- **Exercise details**
The listing that follows should be copied in full, exactly as written.

- **Material provided**
◆ ◆ ◆
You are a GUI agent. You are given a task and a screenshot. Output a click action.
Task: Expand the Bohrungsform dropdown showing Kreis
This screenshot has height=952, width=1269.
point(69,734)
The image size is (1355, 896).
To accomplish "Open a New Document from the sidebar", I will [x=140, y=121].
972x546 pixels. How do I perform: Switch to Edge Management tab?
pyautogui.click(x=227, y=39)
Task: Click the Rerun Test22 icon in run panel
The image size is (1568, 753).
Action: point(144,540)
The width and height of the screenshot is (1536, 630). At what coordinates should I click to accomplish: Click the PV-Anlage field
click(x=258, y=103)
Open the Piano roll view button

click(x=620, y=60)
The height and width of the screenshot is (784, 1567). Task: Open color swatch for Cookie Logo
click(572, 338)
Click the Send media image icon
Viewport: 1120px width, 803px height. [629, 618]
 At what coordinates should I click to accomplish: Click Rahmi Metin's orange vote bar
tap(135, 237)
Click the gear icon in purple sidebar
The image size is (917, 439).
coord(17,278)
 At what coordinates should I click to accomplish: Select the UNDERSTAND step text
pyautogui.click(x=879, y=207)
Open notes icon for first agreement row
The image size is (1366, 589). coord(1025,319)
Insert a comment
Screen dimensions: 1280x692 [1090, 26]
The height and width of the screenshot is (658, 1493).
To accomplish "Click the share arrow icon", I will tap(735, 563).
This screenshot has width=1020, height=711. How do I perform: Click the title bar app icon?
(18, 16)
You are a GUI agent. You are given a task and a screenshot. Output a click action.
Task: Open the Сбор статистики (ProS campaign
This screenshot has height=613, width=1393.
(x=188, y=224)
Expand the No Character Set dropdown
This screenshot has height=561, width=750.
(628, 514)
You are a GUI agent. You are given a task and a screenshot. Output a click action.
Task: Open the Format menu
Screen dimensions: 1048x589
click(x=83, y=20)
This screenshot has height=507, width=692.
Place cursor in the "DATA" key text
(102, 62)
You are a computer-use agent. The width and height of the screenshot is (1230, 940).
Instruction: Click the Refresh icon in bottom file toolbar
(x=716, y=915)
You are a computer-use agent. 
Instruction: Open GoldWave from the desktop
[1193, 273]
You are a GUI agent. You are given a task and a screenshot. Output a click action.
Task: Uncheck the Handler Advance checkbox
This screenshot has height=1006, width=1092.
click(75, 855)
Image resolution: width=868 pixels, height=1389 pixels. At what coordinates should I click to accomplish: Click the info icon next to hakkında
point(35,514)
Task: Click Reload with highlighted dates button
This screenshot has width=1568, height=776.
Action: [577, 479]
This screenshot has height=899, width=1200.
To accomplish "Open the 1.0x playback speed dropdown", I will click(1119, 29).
◆ ◆ ◆
- **Solution to the problem**
You are a GUI agent. You are given a task and a screenshot. Output a click action.
Task: Expand the Bohrungsform dropdown showing Kreis
This screenshot has height=952, width=1269.
point(69,734)
The image size is (1355, 896).
To accomplish "Open a New Document from the sidebar", I will [x=140, y=121].
972x546 pixels. How do I perform: Switch to Edge Management tab?
pyautogui.click(x=227, y=39)
Task: Click the Rerun Test22 icon in run panel
The image size is (1568, 753).
Action: point(144,540)
The width and height of the screenshot is (1536, 630). At what coordinates should I click to accomplish: Click the PV-Anlage field
click(x=258, y=103)
Open the Piano roll view button

click(x=620, y=60)
The height and width of the screenshot is (784, 1567). Task: Open color swatch for Cookie Logo
click(572, 338)
Click the Send media image icon
Viewport: 1120px width, 803px height. [629, 618]
 At what coordinates should I click to accomplish: Click Rahmi Metin's orange vote bar
tap(135, 237)
Click the gear icon in purple sidebar
The image size is (917, 439).
coord(17,278)
 At what coordinates should I click to accomplish: Select the UNDERSTAND step text
pyautogui.click(x=879, y=207)
Open notes icon for first agreement row
The image size is (1366, 589). coord(1025,319)
Insert a comment
Screen dimensions: 1280x692 [1090, 26]
The height and width of the screenshot is (658, 1493).
To accomplish "Click the share arrow icon", I will tap(735, 563).
This screenshot has width=1020, height=711. How do I perform: Click the title bar app icon?
(18, 16)
You are a GUI agent. You are given a task and a screenshot. Output a click action.
Task: Open the Сбор статистики (ProS campaign
This screenshot has height=613, width=1393.
(x=188, y=224)
Expand the No Character Set dropdown
This screenshot has height=561, width=750.
(628, 514)
You are a GUI agent. You are given a task and a screenshot. Output a click action.
Task: Open the Format menu
Screen dimensions: 1048x589
click(x=83, y=20)
This screenshot has height=507, width=692.
Place cursor in the "DATA" key text
(102, 62)
You are a computer-use agent. The width and height of the screenshot is (1230, 940).
Instruction: Click the Refresh icon in bottom file toolbar
(x=716, y=915)
You are a computer-use agent. 
Instruction: Open GoldWave from the desktop
[1193, 273]
You are a GUI agent. You are given a task and a screenshot. Output a click action.
Task: Uncheck the Handler Advance checkbox
This screenshot has height=1006, width=1092.
click(75, 855)
Image resolution: width=868 pixels, height=1389 pixels. At what coordinates should I click to accomplish: Click the info icon next to hakkında
point(35,514)
Task: Click Reload with highlighted dates button
This screenshot has width=1568, height=776.
Action: [577, 479]
This screenshot has height=899, width=1200.
To accomplish "Open the 1.0x playback speed dropdown", I will click(1119, 29).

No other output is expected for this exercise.